I está escribiendo un trabajo de cierta extensión -30 o 50 páginas- sobre Rayuela, para su clase de Cortázar, un monográfico de cuatro meses. mi nivel de envidia crece a medida que tecleo.

volviendo al tema: está haciendo un trabajo muy interesante sobre el concepto de búsqueda en Rayuela y de vez en cuando me comenta lo que escribe… y yo trato de dar opiniones medianamente inteligentes -o en su defecto, poder fingirlas-. y para eso he vuelto a pasar las páginas de ese libro que tantas veces leí en el instituto.

la primera vez que me encontré con Horacio Oliveira, la Maga, El Club de la Serpiente… sus andanzas me resultaban tremendamente ajenas, pero exquisitamente llamativo. con ese libro conocí uno de mis adjetivos favoritos: bohemio/a. y también me enseñó que se podía escribir en español de una manera diferente y fresca y contar grandes historias y utilizar muchas veces seguidas la conjunción copulativa “y” si que nadie pudiera echarte en cara más que la falta de originalidad.

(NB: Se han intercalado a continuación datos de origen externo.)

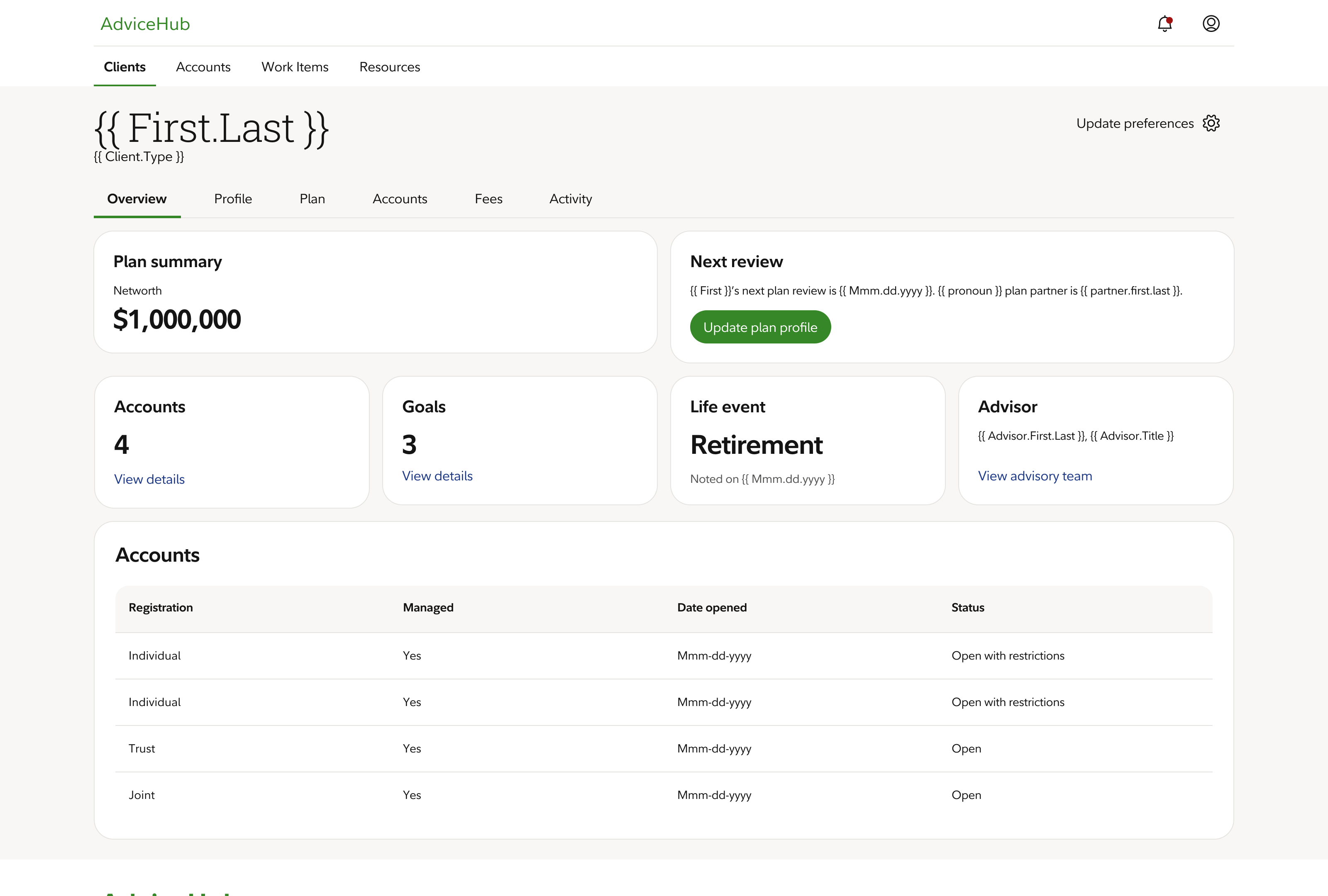Switch to the Profile tab
The image size is (1328, 896).
click(x=232, y=199)
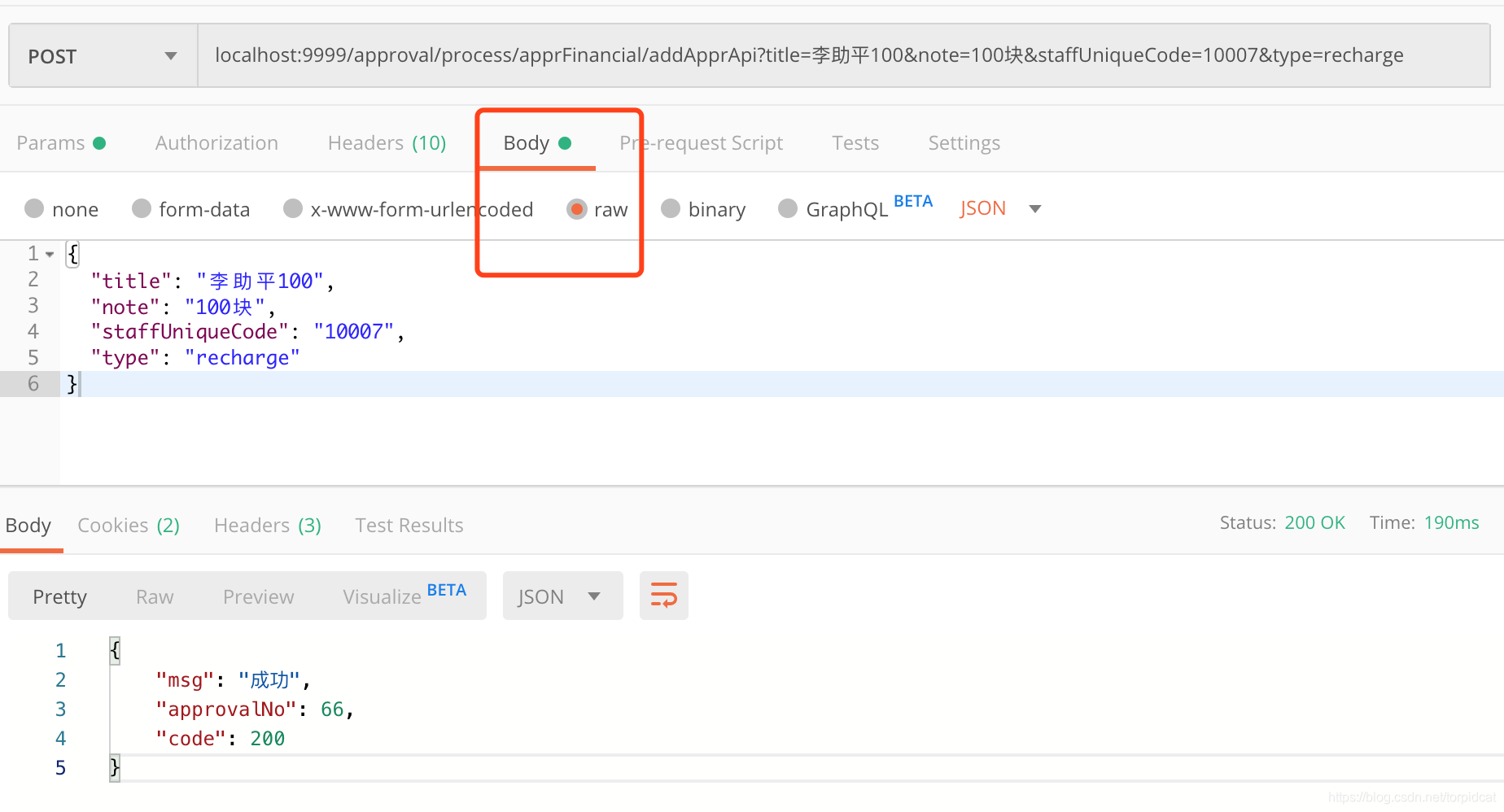1504x812 pixels.
Task: Open the Headers (10) tab
Action: click(387, 142)
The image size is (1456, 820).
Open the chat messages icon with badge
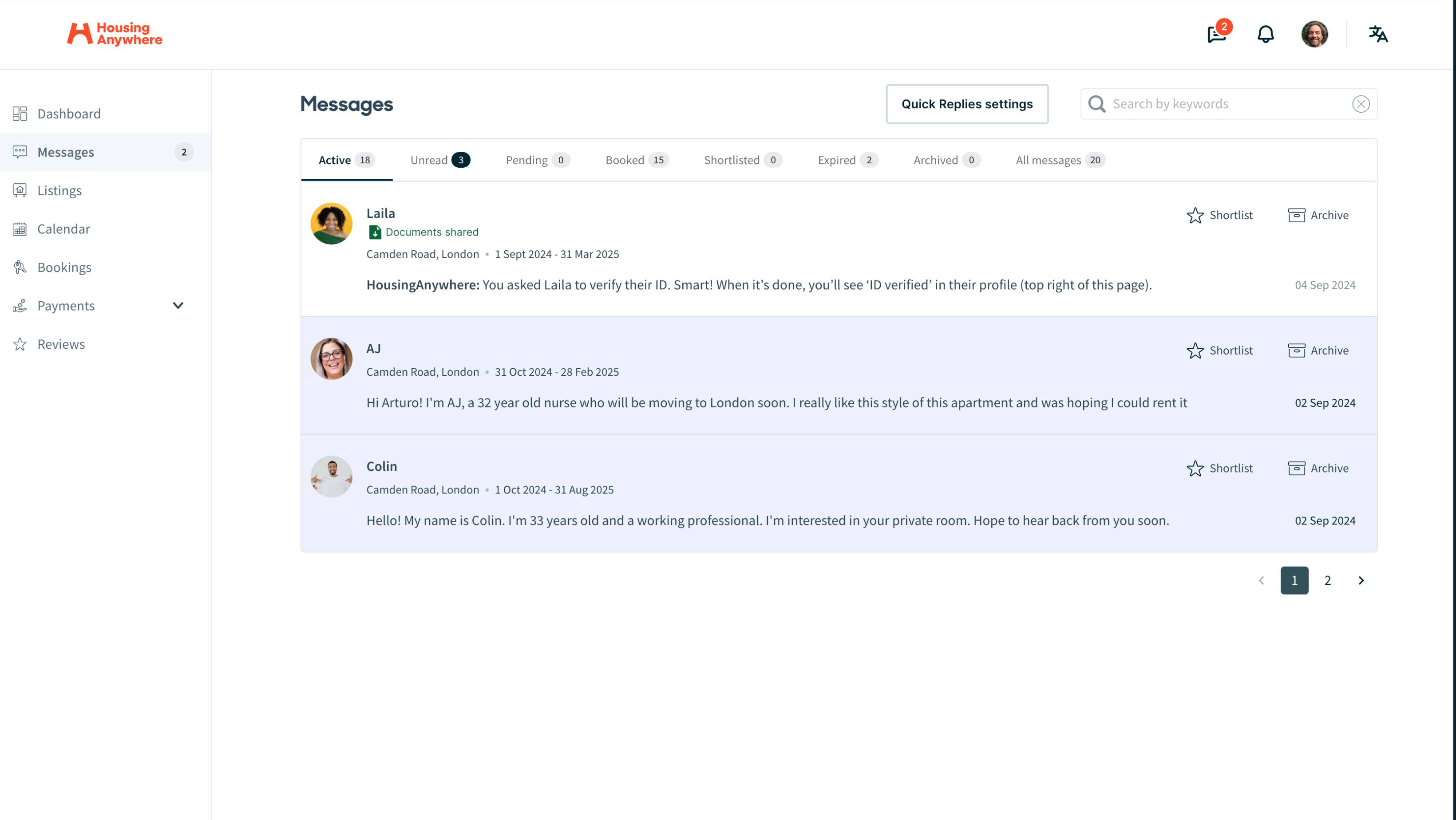1216,35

pues eso, que ahora vuelvo a Rayuela como quien vuelve a un café conocido o besa de nuevo a una antigua novia. con una idea clara de lo que te espera, pero con cierta curiosidad ante los posibles cambios porque, aunque Cortázar lleve unos 24 años viviendo en el mundo de las perras palabras perfectas, su obra no deja de cambiar cada vez que me encuentro con ella.

así que ahora me voy a la cama a enfrentarme con el jazz, el alcohol, el sexo, la patafísica y demás maravillas comprimidas en esas dos partes (De allá y de Acá) entorno a las que se articula el libro juego. un delicioso “elije tu propia aventura” para snobs con buen gusto literario.